[Stored records]

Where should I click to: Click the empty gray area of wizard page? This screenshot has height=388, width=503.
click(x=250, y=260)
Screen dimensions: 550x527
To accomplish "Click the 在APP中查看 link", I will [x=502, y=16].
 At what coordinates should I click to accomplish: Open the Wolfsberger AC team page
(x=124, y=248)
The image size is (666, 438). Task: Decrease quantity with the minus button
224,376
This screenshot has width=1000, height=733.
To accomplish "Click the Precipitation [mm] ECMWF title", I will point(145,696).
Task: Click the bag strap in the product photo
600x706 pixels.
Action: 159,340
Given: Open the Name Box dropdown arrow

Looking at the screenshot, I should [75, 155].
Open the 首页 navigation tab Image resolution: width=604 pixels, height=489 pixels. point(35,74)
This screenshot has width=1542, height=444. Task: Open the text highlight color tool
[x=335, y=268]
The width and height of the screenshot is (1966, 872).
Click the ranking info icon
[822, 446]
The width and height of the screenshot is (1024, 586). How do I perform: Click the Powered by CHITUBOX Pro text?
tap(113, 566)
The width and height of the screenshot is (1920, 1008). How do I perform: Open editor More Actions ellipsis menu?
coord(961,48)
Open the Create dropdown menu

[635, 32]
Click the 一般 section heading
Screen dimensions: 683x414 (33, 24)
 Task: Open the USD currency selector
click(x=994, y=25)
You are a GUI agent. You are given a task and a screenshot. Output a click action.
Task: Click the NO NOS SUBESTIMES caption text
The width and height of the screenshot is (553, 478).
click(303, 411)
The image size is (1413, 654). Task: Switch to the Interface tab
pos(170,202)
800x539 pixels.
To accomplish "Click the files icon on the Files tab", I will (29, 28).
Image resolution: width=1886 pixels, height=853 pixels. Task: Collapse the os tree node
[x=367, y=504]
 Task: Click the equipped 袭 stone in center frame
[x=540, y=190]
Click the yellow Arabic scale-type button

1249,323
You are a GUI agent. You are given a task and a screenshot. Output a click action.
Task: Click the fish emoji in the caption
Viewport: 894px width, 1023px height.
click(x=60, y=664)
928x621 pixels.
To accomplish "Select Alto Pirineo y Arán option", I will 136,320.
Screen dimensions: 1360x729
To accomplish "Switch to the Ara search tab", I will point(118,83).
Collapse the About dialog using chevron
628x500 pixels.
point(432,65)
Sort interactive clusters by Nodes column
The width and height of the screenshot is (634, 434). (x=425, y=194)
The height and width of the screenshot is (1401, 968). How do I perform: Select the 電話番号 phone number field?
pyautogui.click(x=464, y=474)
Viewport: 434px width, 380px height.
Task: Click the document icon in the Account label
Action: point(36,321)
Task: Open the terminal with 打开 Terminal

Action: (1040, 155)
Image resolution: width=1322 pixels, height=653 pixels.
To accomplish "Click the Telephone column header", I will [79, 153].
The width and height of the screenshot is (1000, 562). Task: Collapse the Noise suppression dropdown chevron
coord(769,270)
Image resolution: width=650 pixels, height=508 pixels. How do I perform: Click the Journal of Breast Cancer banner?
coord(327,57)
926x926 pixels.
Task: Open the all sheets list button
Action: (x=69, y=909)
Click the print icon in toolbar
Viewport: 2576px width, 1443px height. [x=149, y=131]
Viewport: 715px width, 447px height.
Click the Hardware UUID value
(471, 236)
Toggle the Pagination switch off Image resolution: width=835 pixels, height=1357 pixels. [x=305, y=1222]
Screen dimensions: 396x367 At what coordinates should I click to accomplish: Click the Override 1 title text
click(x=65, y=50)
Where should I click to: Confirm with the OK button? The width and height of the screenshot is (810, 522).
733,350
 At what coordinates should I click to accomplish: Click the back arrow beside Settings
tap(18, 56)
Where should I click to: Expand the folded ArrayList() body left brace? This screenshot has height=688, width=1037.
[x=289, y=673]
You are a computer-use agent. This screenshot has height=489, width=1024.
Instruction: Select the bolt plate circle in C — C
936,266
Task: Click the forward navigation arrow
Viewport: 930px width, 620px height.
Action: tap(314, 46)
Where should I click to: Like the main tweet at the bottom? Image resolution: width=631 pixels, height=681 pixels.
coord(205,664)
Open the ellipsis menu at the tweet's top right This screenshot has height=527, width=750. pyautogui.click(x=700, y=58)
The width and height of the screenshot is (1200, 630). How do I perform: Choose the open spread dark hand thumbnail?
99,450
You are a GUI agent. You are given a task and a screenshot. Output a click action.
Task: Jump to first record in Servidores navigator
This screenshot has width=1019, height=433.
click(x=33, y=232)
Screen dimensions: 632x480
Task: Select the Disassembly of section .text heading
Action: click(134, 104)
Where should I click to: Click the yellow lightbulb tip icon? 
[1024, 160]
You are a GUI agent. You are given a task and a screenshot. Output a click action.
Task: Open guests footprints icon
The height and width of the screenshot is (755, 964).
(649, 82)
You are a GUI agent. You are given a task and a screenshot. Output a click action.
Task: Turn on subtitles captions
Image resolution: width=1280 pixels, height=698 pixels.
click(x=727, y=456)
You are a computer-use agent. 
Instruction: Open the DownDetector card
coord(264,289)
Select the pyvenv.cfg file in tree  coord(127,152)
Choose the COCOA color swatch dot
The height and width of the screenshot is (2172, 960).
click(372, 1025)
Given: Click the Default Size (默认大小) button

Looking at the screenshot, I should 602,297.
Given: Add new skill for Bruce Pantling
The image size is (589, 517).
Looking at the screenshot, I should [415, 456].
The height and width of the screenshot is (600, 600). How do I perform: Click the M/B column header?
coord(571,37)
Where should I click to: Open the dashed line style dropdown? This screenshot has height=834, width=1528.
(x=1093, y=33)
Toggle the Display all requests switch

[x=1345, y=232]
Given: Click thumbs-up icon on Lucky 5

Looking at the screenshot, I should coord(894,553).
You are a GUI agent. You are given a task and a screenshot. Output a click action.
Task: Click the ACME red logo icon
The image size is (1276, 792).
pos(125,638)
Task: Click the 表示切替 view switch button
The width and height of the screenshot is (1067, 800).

■ Prompt:
Copy every line of the records, leaving nothing out.

■ Result of the exercise:
Where should I click to: Click the empty gray area of wizard page? This screenshot has height=388, width=503.
click(x=250, y=260)
Screen dimensions: 550x527
To accomplish "Click the 在APP中查看 link", I will [x=502, y=16].
 At what coordinates should I click to accomplish: Open the Wolfsberger AC team page
(x=124, y=248)
The image size is (666, 438). Task: Decrease quantity with the minus button
224,376
This screenshot has width=1000, height=733.
To accomplish "Click the Precipitation [mm] ECMWF title", I will point(145,696).
Task: Click the bag strap in the product photo
600x706 pixels.
Action: 159,340
Given: Open the Name Box dropdown arrow

Looking at the screenshot, I should [75, 155].
Open the 首页 navigation tab Image resolution: width=604 pixels, height=489 pixels. point(35,74)
This screenshot has width=1542, height=444. Task: Open the text highlight color tool
[x=335, y=268]
The width and height of the screenshot is (1966, 872).
Click the ranking info icon
[822, 446]
The width and height of the screenshot is (1024, 586). How do I perform: Click the Powered by CHITUBOX Pro text?
tap(113, 566)
The width and height of the screenshot is (1920, 1008). How do I perform: Open editor More Actions ellipsis menu?
coord(961,48)
Open the Create dropdown menu

[635, 32]
Click the 一般 section heading
Screen dimensions: 683x414 (33, 24)
 Task: Open the USD currency selector
click(x=994, y=25)
You are a GUI agent. You are given a task and a screenshot. Output a click action.
Task: Click the NO NOS SUBESTIMES caption text
The width and height of the screenshot is (553, 478).
click(303, 411)
The image size is (1413, 654). Task: Switch to the Interface tab
pos(170,202)
800x539 pixels.
To accomplish "Click the files icon on the Files tab", I will (29, 28).
Image resolution: width=1886 pixels, height=853 pixels. Task: Collapse the os tree node
[x=367, y=504]
 Task: Click the equipped 袭 stone in center frame
[x=540, y=190]
Click the yellow Arabic scale-type button

1249,323
You are a GUI agent. You are given a task and a screenshot. Output a click action.
Task: Click the fish emoji in the caption
Viewport: 894px width, 1023px height.
click(x=60, y=664)
928x621 pixels.
To accomplish "Select Alto Pirineo y Arán option", I will 136,320.
Screen dimensions: 1360x729
To accomplish "Switch to the Ara search tab", I will point(118,83).
Collapse the About dialog using chevron
628x500 pixels.
point(432,65)
Sort interactive clusters by Nodes column
The width and height of the screenshot is (634, 434). (x=425, y=194)
The height and width of the screenshot is (1401, 968). How do I perform: Select the 電話番号 phone number field?
pyautogui.click(x=464, y=474)
Viewport: 434px width, 380px height.
Task: Click the document icon in the Account label
Action: point(36,321)
Task: Open the terminal with 打开 Terminal

Action: (1040, 155)
Image resolution: width=1322 pixels, height=653 pixels.
To accomplish "Click the Telephone column header", I will [79, 153].
The width and height of the screenshot is (1000, 562). Task: Collapse the Noise suppression dropdown chevron
coord(769,270)
Image resolution: width=650 pixels, height=508 pixels. How do I perform: Click the Journal of Breast Cancer banner?
coord(327,57)
926x926 pixels.
Task: Open the all sheets list button
Action: (x=69, y=909)
Click the print icon in toolbar
Viewport: 2576px width, 1443px height. [x=149, y=131]
Viewport: 715px width, 447px height.
Click the Hardware UUID value
(471, 236)
Toggle the Pagination switch off Image resolution: width=835 pixels, height=1357 pixels. [x=305, y=1222]
Screen dimensions: 396x367 At what coordinates should I click to accomplish: Click the Override 1 title text
click(x=65, y=50)
Where should I click to: Confirm with the OK button? The width and height of the screenshot is (810, 522).
733,350
 At what coordinates should I click to accomplish: Click the back arrow beside Settings
tap(18, 56)
Where should I click to: Expand the folded ArrayList() body left brace? This screenshot has height=688, width=1037.
[x=289, y=673]
You are a computer-use agent. This screenshot has height=489, width=1024.
Instruction: Select the bolt plate circle in C — C
936,266
Task: Click the forward navigation arrow
Viewport: 930px width, 620px height.
Action: tap(314, 46)
Where should I click to: Like the main tweet at the bottom? Image resolution: width=631 pixels, height=681 pixels.
coord(205,664)
Open the ellipsis menu at the tweet's top right This screenshot has height=527, width=750. pyautogui.click(x=700, y=58)
The width and height of the screenshot is (1200, 630). How do I perform: Choose the open spread dark hand thumbnail?
99,450
You are a GUI agent. You are given a task and a screenshot. Output a click action.
Task: Jump to first record in Servidores navigator
This screenshot has width=1019, height=433.
click(x=33, y=232)
Screen dimensions: 632x480
Task: Select the Disassembly of section .text heading
Action: click(134, 104)
Where should I click to: Click the yellow lightbulb tip icon? 
[1024, 160]
You are a GUI agent. You are given a task and a screenshot. Output a click action.
Task: Open guests footprints icon
The height and width of the screenshot is (755, 964).
(649, 82)
You are a GUI agent. You are given a task and a screenshot. Output a click action.
Task: Turn on subtitles captions
Image resolution: width=1280 pixels, height=698 pixels.
click(x=727, y=456)
You are a computer-use agent. 
Instruction: Open the DownDetector card
coord(264,289)
Select the pyvenv.cfg file in tree  coord(127,152)
Choose the COCOA color swatch dot
The height and width of the screenshot is (2172, 960).
click(372, 1025)
Given: Click the Default Size (默认大小) button

Looking at the screenshot, I should 602,297.
Given: Add new skill for Bruce Pantling
The image size is (589, 517).
Looking at the screenshot, I should [415, 456].
The height and width of the screenshot is (600, 600). How do I perform: Click the M/B column header?
coord(571,37)
Where should I click to: Open the dashed line style dropdown? This screenshot has height=834, width=1528.
(x=1093, y=33)
Toggle the Display all requests switch

[x=1345, y=232]
Given: Click thumbs-up icon on Lucky 5

Looking at the screenshot, I should coord(894,553).
You are a GUI agent. You are given a task and a screenshot. Output a click action.
Task: Click the ACME red logo icon
The image size is (1276, 792).
pos(125,638)
Task: Click the 表示切替 view switch button
The width and height of the screenshot is (1067, 800).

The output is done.